21.11.23 Inverse RL continued, RL from human feedback
  1. Deep Reinforcement Learning from Human Preferences by Christiano et al.
23.11.23 Direct preference optimization, exam review
  1. Direct Preference Optimization: Your Language Model is Secretly a Reward Model by Rafailov et al.
05.12.23 Guest lectures: large language models by Prof.
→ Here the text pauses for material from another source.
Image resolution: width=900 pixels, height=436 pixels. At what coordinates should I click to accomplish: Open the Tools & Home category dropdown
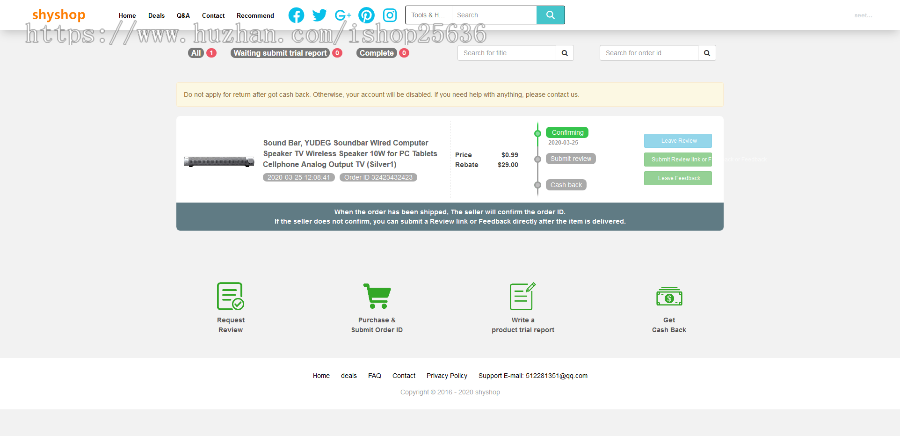[427, 15]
Charlie Clarke (Univ. of Waterloo) and the alignment problem by Leon Lang (UvA)
  1. Perspectives on Large Language Models for Relevance Judgment by Faggioli et al.
  2. The Alignment Problem from a Deep Learning Perspective by Ngo et al.
07.12.23 Combining human and machine predictions, learning to defer to an expert
  1. Directions in Hybrid Intelligence: Complementing AI Systems with Human Intelligence by Kamar
  2. Combining Human Predictions with Model Probabilities via Confusion Matrices and Calibration by Kerrigan et al.
  3. Learning to Complement Humans by Wilder et al.
  4. Consistent Estimators for Learning to Defer to an Expert by Mozannar & Sontag
12.12.23 The off-switch game (slides)
  1. Corrigibility by Soares et al.
  2. The Off-Switch Game by Hadfield-Menell et al.
14.12.23 Off-switch game continued, human control (causal definitions), course summary
  1. Human Control: Definitions and Algorithms by Carey & Everitt.